Trickfilm-Firma «Motionworks» gibt in Halle der Fantasie freien Lauf - 400 Leute wirkten bei Produktion mit

5. August 2005

von Hans-Erdmann Gringer

Seine Schöpfungen sind mal kess, mal fröhlich, mal traurig. Aber sie sind immer liebenswert. Die Kinder konnten sich an ihnen einfach nicht satt sehen. Wenn der "Kleine Eisbär" mit seinen Abenteuern über die Leinwand flimmerte, waren auch Eltern gerührt. Tony Loeser, Chef der erfolgreichen halleschen Trickfilm-Firma "Motionworks", die den Film mitzeichnete, will in dem Zusammenhang seinen heftigen Hang zu Romantik und Fantasie nicht verleugnen. "Ich bin mit Comics aufgewachsen. Donald, Hase und Wolf, Fix und Fax und die Digedags waren mein Lesefutter, meine Welt."
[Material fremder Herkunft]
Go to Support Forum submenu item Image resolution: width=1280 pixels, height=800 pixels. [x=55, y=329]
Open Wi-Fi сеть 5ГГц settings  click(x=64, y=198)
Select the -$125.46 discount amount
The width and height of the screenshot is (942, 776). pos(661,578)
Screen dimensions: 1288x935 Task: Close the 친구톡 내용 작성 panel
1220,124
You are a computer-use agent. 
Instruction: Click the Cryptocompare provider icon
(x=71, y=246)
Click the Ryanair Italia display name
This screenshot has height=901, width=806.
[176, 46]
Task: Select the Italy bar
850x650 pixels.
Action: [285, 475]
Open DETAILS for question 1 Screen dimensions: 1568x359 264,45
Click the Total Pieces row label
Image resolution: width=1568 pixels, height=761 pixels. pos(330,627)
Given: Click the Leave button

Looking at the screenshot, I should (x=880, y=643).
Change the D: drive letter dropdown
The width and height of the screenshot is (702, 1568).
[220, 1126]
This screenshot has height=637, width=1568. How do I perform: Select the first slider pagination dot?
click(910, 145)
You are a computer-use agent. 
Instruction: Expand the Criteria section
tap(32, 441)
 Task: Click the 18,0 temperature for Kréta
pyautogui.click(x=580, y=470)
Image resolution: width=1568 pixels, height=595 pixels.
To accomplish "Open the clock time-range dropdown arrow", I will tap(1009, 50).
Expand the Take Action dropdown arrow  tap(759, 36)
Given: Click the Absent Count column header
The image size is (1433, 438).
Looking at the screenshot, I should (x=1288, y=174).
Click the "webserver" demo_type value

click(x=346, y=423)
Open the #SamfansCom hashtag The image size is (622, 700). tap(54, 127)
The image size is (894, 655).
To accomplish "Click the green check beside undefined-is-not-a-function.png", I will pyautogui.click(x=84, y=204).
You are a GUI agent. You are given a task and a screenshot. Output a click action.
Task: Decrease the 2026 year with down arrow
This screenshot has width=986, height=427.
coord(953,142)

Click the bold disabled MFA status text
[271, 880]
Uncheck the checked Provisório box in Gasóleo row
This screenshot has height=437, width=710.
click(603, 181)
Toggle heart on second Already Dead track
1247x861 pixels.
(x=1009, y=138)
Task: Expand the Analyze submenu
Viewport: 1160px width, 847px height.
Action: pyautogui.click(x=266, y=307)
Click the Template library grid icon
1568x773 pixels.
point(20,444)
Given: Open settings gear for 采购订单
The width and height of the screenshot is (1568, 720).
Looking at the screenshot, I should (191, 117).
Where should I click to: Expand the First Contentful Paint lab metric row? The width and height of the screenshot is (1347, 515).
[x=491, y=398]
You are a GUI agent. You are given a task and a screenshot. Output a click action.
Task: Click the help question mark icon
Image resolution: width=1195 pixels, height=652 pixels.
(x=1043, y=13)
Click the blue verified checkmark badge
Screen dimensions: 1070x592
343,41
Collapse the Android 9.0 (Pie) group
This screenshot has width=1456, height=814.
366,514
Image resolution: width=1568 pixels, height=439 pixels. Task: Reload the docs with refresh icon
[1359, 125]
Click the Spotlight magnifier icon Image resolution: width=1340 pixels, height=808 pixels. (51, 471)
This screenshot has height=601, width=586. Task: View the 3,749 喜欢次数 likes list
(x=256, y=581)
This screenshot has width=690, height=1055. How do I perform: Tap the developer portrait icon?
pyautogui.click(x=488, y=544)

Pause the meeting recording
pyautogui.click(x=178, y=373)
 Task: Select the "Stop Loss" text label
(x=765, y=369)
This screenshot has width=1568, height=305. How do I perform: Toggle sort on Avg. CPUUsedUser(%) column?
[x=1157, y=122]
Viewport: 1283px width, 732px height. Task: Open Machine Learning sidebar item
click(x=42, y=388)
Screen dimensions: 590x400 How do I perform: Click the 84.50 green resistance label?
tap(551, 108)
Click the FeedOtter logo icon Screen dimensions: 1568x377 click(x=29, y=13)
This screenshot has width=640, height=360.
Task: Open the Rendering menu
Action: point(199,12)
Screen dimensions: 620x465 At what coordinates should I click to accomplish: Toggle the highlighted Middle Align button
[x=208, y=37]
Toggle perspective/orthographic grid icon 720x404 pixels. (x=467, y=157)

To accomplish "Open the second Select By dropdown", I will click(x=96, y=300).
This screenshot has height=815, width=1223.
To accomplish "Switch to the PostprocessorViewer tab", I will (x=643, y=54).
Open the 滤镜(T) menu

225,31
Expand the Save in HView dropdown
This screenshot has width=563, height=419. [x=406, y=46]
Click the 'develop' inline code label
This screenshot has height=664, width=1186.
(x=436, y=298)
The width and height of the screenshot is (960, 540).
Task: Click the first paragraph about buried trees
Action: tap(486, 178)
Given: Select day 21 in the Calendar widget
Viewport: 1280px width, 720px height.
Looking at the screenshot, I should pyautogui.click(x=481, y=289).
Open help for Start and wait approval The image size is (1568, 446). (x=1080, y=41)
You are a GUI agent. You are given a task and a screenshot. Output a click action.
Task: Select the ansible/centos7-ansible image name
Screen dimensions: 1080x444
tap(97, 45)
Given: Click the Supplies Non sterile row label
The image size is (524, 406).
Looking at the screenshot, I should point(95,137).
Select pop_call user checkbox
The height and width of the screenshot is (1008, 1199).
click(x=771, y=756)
Der mittlerweile 52-jährige Wahl-Hallenser hat ein Privileg: Er hat sein Kindheitshobby über Umwege - Fotograf, Studium, Kameramann - zum Beruf gemacht. Loeser produziert Zeichentrickfilme. Und er hat an der Saale und darüber hinaus inzwischen eine Menge Leute dazu gebracht, seine ausgefallene Passion zu teilen.

Musikalische Helden

Das neueste Werk, nach seinen Worten der erste vollständige Animationsfilm überhaupt aus Sachsen-Anhalt, trägt den Titel "Globi und der Schattenräuber" und kommt am 18. August in die Kinos. Globi ist ein sprechender Papagei, dem der Schweizer Autor Robert Lips in rund 60 Kinderbüchern Leben einhauchte. Loeser hat den tierischen Helden nun zum Leinwand-Darsteller erhoben. Der erlebt mit den zwei unzertrennlichen musikalischen Helden Benji und Lucinda, einem Roboterei, einen erfolglosen Trommler und dessen rättischen Helfer wahrhaft Erschreckendes, Abenteuerliches. Aber Loeser beruhigt: "Am Ende wird aber alles gut."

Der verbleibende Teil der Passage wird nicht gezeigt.